August Sander’in Almanlar tipolojisi her zaman çok ilgimi çekmiştir; zira bu fotoğraflardaki insanlar, “kendileriymiş gibi” yapmaktadırlar. Meslekleri üzerinden kendi varoluşlarına dair idealar üretmiş ve sırf bu yüzden kendileri olmaktan da çıkmış, ruhları bedenlerinden ayrılmıştır. Tarlasına tohum savuruyor pozu içinde donup kalmış olan çiftçi (ki, poz vermek köken itibarıyla durmak demektir), bir korkuluktan farksızdır. Bu nedenle, Sander’in ünlü serisi belgesel fotoğraf ile sahnelenmiş fotoğrafın kesiştiği tuhaf bir yerde durmaktadır. Ballen’ın işlerinde de acaba benzer bir durum var mı? Bu külliyat bir belgesel mi, yoksa bir kasaba tiyatrosu mu? Olan biteni bize olduğu gibi gösterme iddiasında bir nesnellik mi tanık olduğumuz, yoksa “oynandığını” utanmadan sıkılmadan kabul eden, yani yerel oyuncularla üretilmiş, sahnelenmiş fotoğraflar mı karşımızdaki?

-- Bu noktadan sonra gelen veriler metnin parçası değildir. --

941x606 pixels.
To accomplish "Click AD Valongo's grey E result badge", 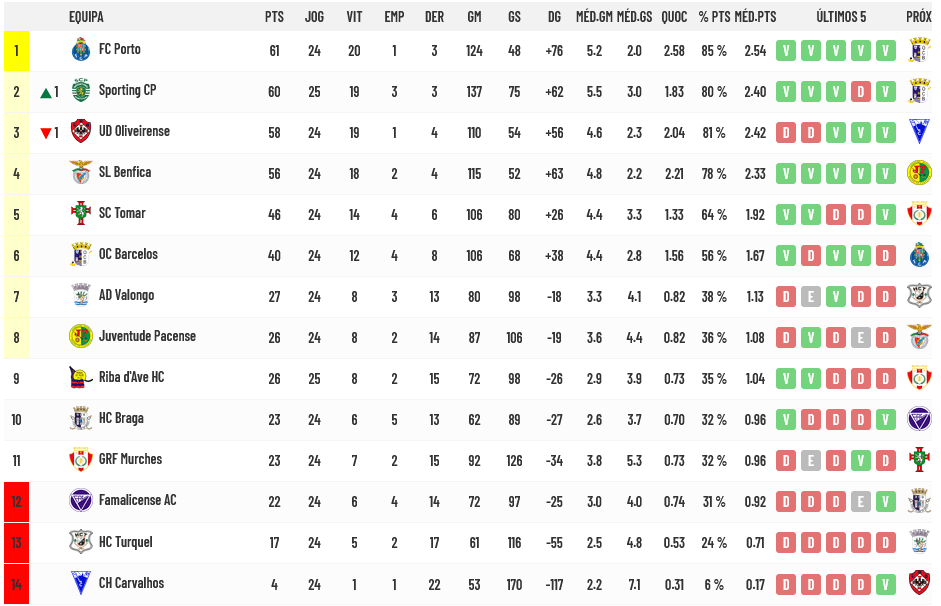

Sanırım Ballen’ın işleri bu kategorilerden hiçbirine sığdırılamaz. Kategorize etmenin şart olup olmadığı düşünülebilir elbette; ama kategoriler kullanışlıdır ve önyargı yaratarak yanıltıcı olabildikleri gibi, incelikli ve temkinli kullanıldıklarında işe yarar, kavrayışımızı kolaylaştırırlar.

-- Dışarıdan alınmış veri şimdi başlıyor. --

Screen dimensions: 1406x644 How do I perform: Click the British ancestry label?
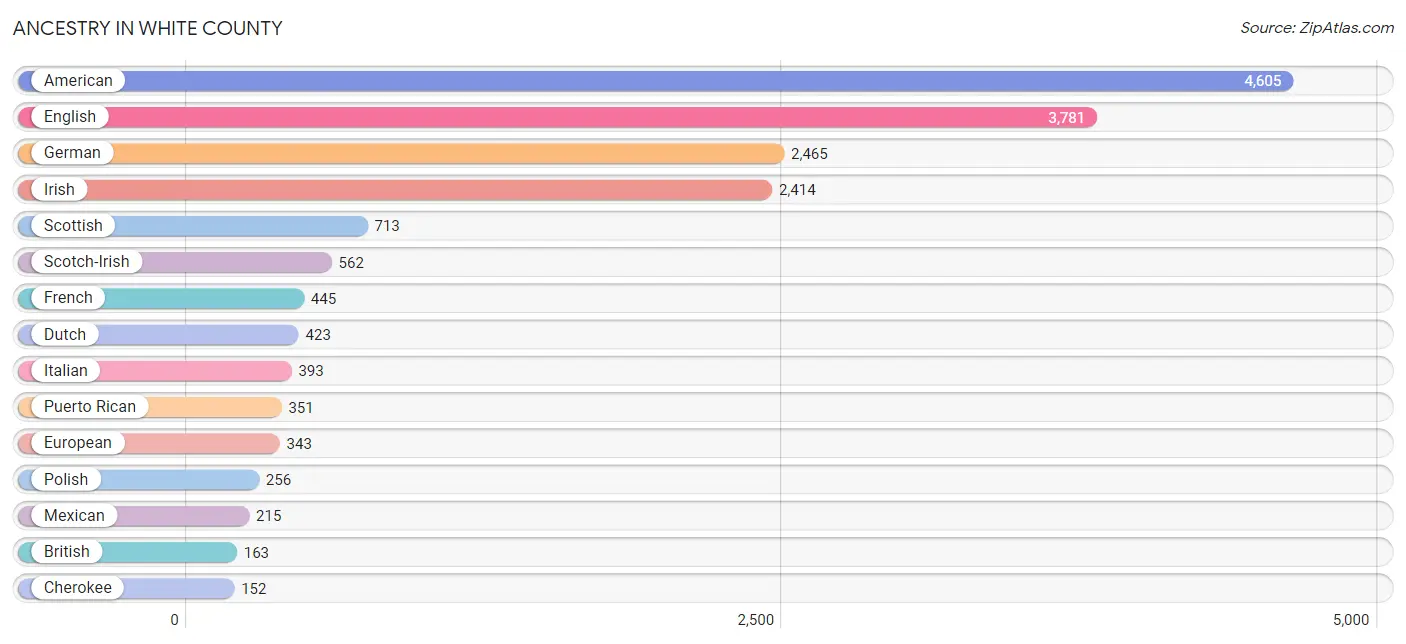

Ballen’ın fotoğrafları hiç kuşkusuz sahnelenmiştir. Ancak burada sahnelenen, Sander’den farklı olarak bir kusursuz idea değil, insanların kusurlu, hakiki kendileridir. Sander, fotoğraflarında kendisini itina ile saklar, yok ederken (ki, seride neredeyse tüm meslekler temsil edilirken, en kolay dahil edilebilecek meslek erbabı şaşırtıcı biçimde hariç bırakılmıştır: fotoğrafçı), Ballen her fotoğrafın, ya da
sahnenin hem yaratıcısı, hem de öznesidir; tıpkı fotoğraflarda görülen insanlar gibi. Bu üslup, daha çok bir foto-performans ya da canlı tablo (tableau vivant) geleneğini akla getirir. O halde bu tablolar neyi anlatır? Kendi külliyatı içinde, fazlasıyla erdemli bir noktaya yaklaşırken Ballen’ın artan bir dozla, deliliği yücelttiğini düşünüyorum. Delilik, kaybedecek çok şeyi olanların dünyasında son derece olumsuz çağrışımlar taşır. Zira deli, yapayalnızdır. Tek kişilik bir azınlıktır ve dışlanmayı göze almıştır. Toplumsal mutabakatın tüm nimetlerinden vazgeçmiş, kendi ürettiği gerçekliğin içine hapsolmuştur. Ya da şöyle düşünebiliriz: kendi üretimi olan, tam da kendisine uygun bir gerçeklikle yetinebilmiştir. Belki de bu yüzden delilere biraz da gıpta ile bakar, ama ilk fırsatta onları kendi gerçekliğimize çekme iddiasındaki yöntemlerle cezalandırırız.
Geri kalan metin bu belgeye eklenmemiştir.